• **FRAGMENTO SELECCIONADO**:
-=-=-=-=-

Definimos la justicia en el cristiano como el hábito sobrenatural infundido por Dios que implica la constante y perpetua voluntad de dar a cada uno lo suyo.8 La justicia presupone la existencia del derecho a «lo suyo”. Este derecho a lo suyo, comprende una serie de bienes que el hombre necesita para conseguir su fin: vida, vocación sobrenatural, libertad, trabajo, honor, fama, bienes materiales necesarios para alcanzar su propio fin.

Las propiedades del objeto de la justicia son tres:

  • La alteridad, pues la justicia supone siempre una relación bilateral entre dos sujetos.
  • El débito en sentido estricto. La justicia obliga a dar al prójimo lo que es suyo; incluso puede ser exigido mediante la coacción externa.
  • La satisfacción del débito se da en condiciones de igualdad estricta; es decir, el débito tiene límites bien determinados, sobre todo en el caso de la justicia conmutativa.

De estas propiedades se deduce que mientras en las demás virtudes la rectitud de la acción está en función del perfeccionamiento del sujeto, en la justicia se constituye por relación a otros. De manera que puede darse en la acción una rectitud objetiva (y se da todas las veces que se respete el derecho del otro), con independencia de las condiciones y disposiciones del sujeto (rectitud subjetiva).

2.c. División de la justicia

  • Justicia conmutativa: Es la que se da entre personas individuales. Inclina a la voluntad a dar a cada uno su propio derecho. Rige el principio general de los contratos privados, buscando una igualdad entre lo que se da y lo que se recibe.
  • Justicia legal: Tiene como ámbito la comunidad social. Consiste en la voluntad de dar a la comunidad lo que es suyo. El hombre necesita de la sociedad para salvaguardar sus derechos personales, pero también es deudor a la colectividad, para que ésta pueda alcanzar sus fines. La justicia legal comprende todo lo que los ciudadanos deben al bien común: cumplimiento de las leyes civiles, impuestos.

-=-=-=-=-

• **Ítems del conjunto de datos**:
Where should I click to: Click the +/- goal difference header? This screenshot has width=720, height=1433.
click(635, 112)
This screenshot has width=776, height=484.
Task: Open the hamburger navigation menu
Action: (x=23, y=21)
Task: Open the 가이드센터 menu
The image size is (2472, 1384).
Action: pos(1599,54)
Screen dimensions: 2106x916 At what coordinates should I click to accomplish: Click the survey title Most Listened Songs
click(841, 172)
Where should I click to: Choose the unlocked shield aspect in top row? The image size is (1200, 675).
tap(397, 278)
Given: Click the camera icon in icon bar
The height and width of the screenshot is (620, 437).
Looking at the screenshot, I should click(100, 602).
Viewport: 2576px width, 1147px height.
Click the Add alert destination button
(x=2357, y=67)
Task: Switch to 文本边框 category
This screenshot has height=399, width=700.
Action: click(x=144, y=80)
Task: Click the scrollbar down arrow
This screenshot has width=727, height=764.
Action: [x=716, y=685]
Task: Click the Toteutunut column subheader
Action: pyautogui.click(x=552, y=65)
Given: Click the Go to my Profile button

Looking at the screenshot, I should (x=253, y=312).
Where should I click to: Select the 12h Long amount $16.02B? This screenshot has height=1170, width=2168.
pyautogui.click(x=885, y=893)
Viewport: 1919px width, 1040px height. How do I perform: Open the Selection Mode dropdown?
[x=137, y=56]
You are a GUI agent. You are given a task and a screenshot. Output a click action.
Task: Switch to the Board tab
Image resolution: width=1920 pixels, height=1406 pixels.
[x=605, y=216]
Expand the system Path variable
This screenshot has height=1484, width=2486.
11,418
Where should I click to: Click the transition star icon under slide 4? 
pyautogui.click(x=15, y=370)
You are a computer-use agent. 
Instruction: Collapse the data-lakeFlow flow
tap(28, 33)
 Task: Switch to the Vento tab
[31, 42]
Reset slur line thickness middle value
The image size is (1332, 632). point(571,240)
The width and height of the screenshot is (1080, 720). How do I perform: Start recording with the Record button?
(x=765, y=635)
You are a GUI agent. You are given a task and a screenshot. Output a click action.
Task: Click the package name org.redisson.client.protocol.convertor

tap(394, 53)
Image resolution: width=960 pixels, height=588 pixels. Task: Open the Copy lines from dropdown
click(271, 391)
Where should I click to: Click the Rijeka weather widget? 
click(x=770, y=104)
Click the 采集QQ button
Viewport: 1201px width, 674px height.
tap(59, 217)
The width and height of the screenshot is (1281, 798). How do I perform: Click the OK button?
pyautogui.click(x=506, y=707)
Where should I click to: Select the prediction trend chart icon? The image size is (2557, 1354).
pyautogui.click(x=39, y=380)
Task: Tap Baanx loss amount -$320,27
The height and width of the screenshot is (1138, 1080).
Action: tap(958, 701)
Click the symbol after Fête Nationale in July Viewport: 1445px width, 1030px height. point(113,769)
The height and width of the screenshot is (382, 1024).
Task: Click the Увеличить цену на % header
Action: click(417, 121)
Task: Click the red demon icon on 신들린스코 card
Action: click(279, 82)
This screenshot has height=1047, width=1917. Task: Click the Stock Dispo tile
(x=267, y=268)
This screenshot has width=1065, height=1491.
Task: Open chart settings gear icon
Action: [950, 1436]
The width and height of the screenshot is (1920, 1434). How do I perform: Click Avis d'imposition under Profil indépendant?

-=-=-=-=-

• **TAREAS**:
a - En el fragmento sobre la justicia, ¿qué igualdad busca la justicia conmutativa?
b - Enumera, por favor, todos los bienes que según el fragmento sobre la justicia comprende el derecho a lo suyo.
Las filas no tienen relación alguna con el fragmento.

• **RESPUESTAS POR TAREA**:
a - Una igualdad entre lo que se da y lo que se recibe.

b -
- Vida
- Vocación sobrenatural
- Libertad
- Trabajo
- Honor
- Fama
- Bienes materiales necesarios para alcanzar su propio fin